09/06/2026
Treating patterns, not parts.
Here’s some of the oral restrictions identified in a 6-week-old baby I saw today.
From the very beginning, feeding had been challenging. Mum described his tongue as “really lazy” and said he struggled to properly latch and “grab the boob.” He was taking in a lot of air, couldn’t tolerate lying on his back without distress, and his sleep was frequently disrupted by obvious discomfort and passing wind.
Mum had repeatedly raised concerns with multiple health professionals. She had spoken with the paediatrician in hospital, the child health nurse, and her midwife. Each time she was reassured that everything was fine and advised to wait.
It was only after seeing a chiropractor for other concerns that she was encouraged to explore oral ties further and connect with an IBCLC virtually (they are regional). Up to five oral restrictions were flagged through photos, videos, and functional assessment, which we confirmed today.
One of the questions I am increasingly asked when multiple restrictions are identified is whether they can be released in stages. For example, should we release the tongue and upper lip first, then wait and see what happens before considering anything else?

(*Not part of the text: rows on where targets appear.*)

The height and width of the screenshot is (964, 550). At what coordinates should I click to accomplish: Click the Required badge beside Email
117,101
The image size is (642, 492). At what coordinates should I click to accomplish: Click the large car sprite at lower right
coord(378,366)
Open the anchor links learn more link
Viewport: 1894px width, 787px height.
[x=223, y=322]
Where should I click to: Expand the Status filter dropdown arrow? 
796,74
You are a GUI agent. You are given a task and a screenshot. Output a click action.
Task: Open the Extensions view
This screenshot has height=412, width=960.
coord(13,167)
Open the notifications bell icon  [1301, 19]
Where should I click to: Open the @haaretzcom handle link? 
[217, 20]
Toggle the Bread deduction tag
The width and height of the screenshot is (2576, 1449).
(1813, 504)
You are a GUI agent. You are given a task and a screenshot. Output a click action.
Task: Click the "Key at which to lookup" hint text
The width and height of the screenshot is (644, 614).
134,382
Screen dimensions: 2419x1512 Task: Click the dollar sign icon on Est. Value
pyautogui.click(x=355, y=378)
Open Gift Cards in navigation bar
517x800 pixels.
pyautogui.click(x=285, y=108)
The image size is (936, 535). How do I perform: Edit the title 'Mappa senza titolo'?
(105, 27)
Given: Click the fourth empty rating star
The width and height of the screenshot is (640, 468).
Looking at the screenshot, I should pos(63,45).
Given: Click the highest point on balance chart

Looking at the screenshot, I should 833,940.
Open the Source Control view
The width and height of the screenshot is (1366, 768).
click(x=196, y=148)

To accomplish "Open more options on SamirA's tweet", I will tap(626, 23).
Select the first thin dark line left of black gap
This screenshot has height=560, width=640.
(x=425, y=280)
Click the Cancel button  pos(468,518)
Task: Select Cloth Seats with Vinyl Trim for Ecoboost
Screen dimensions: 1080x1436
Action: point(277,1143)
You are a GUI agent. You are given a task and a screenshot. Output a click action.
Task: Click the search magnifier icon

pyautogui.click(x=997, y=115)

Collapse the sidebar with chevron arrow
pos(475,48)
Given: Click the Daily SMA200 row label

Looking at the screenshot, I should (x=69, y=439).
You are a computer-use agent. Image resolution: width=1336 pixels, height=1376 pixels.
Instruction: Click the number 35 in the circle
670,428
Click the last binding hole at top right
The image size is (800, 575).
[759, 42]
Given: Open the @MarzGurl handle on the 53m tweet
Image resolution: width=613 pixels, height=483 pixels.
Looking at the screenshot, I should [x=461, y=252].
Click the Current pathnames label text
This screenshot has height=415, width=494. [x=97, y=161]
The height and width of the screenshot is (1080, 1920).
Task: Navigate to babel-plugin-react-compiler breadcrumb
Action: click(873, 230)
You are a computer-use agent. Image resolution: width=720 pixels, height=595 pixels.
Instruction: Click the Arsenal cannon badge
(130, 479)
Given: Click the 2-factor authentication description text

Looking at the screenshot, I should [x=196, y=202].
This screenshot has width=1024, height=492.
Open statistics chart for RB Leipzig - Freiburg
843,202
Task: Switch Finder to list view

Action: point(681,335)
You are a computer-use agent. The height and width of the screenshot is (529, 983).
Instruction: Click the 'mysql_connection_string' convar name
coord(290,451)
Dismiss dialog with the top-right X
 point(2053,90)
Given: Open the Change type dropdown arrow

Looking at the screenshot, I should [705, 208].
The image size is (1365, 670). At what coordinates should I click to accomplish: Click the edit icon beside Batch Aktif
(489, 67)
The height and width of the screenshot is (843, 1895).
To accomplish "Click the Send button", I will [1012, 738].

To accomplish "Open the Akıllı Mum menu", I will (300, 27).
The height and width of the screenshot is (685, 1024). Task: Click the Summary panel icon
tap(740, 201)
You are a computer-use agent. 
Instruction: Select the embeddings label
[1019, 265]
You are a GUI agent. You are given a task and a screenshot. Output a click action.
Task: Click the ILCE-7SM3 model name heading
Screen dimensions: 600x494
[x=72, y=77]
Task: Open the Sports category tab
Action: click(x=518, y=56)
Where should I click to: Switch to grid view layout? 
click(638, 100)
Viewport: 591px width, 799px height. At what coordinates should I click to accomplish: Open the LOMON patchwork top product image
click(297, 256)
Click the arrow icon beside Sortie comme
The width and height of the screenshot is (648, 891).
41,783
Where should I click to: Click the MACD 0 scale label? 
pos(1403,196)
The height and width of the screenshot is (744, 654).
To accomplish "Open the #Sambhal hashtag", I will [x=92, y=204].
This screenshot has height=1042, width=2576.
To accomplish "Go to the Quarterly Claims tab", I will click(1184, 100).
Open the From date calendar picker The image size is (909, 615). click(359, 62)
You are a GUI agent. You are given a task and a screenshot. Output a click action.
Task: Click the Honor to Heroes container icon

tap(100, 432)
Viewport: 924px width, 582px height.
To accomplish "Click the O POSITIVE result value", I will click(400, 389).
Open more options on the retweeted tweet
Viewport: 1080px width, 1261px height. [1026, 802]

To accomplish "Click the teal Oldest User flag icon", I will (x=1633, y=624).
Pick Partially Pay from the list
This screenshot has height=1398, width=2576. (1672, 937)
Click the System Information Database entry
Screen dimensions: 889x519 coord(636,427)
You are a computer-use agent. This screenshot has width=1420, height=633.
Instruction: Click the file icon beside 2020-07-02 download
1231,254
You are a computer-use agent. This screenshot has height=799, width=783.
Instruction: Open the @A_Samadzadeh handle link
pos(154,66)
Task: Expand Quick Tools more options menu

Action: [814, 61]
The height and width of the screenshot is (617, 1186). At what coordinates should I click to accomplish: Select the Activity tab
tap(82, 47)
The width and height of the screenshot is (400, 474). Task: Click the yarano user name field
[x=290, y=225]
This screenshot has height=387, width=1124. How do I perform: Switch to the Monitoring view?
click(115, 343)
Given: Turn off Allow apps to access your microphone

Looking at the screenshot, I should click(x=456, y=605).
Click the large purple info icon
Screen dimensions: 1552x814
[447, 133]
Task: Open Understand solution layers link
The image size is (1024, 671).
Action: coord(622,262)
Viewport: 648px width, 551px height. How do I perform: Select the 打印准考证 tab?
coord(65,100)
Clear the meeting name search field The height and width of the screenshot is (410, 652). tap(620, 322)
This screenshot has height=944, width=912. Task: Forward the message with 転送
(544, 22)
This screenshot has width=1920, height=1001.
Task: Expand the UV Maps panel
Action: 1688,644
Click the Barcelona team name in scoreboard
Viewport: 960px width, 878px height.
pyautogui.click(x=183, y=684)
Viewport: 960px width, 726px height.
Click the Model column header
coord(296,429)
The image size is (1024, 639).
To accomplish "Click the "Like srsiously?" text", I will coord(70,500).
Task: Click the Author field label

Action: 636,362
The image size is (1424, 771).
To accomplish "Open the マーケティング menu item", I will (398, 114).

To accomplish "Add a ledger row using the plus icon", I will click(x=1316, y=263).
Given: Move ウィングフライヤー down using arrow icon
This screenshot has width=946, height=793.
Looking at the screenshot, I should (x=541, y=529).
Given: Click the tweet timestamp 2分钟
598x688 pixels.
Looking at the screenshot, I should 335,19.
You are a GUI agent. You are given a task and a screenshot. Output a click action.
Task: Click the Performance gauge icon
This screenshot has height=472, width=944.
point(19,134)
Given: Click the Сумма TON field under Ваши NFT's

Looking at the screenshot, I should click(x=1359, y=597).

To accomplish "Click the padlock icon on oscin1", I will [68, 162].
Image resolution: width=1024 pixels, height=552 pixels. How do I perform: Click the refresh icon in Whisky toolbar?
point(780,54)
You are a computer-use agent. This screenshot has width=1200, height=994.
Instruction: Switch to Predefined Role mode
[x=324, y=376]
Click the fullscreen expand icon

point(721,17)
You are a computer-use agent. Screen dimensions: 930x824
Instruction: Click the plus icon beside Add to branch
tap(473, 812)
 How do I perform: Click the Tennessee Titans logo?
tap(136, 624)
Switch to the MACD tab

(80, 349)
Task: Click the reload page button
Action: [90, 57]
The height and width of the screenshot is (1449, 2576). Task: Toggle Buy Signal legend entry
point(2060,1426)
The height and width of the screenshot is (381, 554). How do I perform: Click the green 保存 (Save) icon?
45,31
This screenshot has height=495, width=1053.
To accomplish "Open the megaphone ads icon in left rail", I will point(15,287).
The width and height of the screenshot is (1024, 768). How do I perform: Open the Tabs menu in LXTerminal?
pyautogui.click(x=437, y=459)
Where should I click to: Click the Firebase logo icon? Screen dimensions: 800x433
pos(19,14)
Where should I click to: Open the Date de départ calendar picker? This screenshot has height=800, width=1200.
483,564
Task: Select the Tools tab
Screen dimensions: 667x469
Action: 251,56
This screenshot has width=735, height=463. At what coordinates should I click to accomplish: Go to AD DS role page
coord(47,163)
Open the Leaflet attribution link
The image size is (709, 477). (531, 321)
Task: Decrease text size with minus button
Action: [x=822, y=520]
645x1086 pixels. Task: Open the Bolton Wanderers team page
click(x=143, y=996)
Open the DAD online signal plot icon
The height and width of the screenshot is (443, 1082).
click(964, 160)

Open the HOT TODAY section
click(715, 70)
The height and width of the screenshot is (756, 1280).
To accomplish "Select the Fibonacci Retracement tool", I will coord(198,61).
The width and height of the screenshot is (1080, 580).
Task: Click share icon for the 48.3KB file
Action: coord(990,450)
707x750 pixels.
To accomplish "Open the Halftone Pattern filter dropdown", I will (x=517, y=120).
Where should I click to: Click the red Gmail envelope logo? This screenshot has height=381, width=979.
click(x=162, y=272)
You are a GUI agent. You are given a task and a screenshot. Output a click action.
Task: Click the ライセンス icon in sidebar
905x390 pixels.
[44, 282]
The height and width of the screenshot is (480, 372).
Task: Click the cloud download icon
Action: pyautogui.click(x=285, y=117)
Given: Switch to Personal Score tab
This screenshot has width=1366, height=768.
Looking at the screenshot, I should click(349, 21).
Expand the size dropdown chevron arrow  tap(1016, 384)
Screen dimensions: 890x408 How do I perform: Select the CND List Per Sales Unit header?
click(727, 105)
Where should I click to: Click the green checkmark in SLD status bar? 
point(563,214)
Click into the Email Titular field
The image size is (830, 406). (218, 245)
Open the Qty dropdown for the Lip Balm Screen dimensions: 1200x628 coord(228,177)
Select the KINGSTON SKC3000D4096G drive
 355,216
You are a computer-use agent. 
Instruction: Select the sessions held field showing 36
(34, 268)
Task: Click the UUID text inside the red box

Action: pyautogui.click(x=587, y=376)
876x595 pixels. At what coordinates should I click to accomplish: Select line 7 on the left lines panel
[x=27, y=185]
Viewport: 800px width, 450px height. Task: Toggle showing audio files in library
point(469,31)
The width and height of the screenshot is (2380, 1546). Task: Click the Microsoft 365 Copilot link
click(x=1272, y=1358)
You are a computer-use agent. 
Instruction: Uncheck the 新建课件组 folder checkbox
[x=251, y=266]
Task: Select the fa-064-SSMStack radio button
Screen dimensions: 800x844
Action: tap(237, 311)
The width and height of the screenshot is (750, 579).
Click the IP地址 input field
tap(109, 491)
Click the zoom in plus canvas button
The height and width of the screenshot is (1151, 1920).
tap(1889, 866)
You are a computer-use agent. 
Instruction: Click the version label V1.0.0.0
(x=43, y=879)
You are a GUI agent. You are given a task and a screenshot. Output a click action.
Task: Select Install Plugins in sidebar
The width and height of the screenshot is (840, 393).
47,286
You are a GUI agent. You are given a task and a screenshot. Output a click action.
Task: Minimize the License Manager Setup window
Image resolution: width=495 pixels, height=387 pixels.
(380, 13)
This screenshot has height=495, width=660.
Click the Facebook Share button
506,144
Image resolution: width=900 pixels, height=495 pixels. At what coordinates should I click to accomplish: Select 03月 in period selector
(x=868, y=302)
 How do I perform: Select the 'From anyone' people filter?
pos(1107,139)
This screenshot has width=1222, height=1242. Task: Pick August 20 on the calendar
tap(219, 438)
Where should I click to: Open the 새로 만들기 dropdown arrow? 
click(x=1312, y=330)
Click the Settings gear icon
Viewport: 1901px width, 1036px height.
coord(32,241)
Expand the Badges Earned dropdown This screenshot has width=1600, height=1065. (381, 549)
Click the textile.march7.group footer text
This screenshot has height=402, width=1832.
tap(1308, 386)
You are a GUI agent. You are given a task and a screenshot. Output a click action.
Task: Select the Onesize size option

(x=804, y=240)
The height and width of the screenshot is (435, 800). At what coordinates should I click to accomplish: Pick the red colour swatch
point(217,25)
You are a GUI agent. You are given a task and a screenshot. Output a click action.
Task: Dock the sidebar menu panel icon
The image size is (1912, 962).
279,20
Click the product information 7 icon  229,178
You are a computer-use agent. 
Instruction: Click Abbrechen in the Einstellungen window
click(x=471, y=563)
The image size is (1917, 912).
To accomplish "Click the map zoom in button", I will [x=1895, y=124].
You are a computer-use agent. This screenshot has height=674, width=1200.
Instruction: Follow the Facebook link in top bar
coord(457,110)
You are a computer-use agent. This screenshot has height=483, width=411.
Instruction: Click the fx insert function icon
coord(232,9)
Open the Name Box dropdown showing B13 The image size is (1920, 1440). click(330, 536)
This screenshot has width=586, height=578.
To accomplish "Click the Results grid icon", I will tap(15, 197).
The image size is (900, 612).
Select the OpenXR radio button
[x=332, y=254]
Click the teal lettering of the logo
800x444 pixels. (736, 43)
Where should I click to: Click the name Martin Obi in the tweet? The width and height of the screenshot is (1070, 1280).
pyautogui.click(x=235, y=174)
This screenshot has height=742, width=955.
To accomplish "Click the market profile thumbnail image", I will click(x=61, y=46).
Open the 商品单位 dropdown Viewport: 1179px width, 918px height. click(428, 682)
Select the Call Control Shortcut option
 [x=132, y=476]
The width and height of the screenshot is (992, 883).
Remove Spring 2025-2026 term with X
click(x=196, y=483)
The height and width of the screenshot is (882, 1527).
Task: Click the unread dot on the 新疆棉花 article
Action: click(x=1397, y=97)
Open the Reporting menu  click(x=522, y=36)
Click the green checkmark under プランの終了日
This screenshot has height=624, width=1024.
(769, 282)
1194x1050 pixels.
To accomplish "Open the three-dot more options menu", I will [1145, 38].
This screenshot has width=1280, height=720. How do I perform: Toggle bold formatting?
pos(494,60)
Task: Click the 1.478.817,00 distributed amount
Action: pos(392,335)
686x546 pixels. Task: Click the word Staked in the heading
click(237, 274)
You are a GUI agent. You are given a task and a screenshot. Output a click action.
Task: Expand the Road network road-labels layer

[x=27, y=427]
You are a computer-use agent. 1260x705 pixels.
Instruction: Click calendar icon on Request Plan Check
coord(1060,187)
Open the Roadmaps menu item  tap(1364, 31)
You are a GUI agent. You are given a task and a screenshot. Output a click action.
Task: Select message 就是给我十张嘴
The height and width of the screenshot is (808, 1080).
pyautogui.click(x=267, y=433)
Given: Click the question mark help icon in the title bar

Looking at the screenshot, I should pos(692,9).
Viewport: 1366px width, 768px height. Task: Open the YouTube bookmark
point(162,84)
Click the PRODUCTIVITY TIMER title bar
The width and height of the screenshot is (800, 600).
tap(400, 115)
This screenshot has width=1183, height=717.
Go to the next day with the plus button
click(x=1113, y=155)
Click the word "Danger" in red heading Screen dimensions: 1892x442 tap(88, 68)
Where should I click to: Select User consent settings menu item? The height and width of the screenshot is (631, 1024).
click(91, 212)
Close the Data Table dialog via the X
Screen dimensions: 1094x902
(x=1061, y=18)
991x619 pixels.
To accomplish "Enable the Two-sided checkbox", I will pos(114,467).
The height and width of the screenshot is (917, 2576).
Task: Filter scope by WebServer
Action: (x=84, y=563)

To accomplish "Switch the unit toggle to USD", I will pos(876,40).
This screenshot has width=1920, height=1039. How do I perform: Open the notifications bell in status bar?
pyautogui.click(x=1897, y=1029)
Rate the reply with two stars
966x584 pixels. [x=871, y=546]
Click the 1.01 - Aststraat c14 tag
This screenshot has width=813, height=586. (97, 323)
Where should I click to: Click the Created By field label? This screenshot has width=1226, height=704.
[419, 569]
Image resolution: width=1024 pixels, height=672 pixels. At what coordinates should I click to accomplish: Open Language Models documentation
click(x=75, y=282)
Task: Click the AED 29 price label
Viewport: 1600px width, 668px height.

These days, I’ve largely adopted an all-or-nothing approach.
The reason is that I can no longer ignore the facial and perioral tension associated with lip and cheek restrictions. In many cases, I suspect these restrictions are an overlooked contributor to shallow latch, poor seal, and compensatory feeding patterns.
If the lips and cheeks remain restricted, the tongue may gain mobility following a tongue-tie release, but the baby may still rely on overuse of the lips, cheeks, and facial muscles. In my experience, optimal suction requires the whole system to function well, not just the tongue.
Now that I’ve been releasing oral ties in infants for more than a decade, I have had the opportunity to follow many of these children over time. Increasingly, I see children presenting years later for orthodontic treatment with facial tension patterns and restrictions that I simply wasn’t paying enough attention to earlier in my career.
I’ve also observed recurring associations between these restrictions and particular patterns of dental and jaw development. Many of the restrictions I now identify in infancy are the same restrictions I often find myself addressing years later alongside orthodontic treatment to help address ongoing oral dysfunction and support stability of results.
This is one of the reasons I have become more proactive.
I increasingly view optimal latch, whether at the breast or bottle, as one of the earliest foundations for good oral function. I want to encourage colleagues and parents to look beyond reduced pain, adequate weight gain, and reduced air intake. Optimising depth of latch, seal, and tongue suction are worthy goals.
I increasingly view shallow latch as more than a feeding challenge. It may be one of the earliest clues that the developing oral and facial system is functioning under tension and compensation.
Today, after releasing the clinically significant restrictions identified in this baby’s assessment, mum reported a good feed post-release.
She described a wider mouth opening, less chomping, a more comfortable latch, and a noticeably more relaxed face with less downturn of the lips.
One feed doesn’t tell the whole story.
But observations like these continue to reinforce my belief that we need to treat the pattern, not just a part.
Disclaimer: Any surgical or invasive procedure carries risks. Before proceeding, seek a second opinion from an appropriately qualified health practitioner.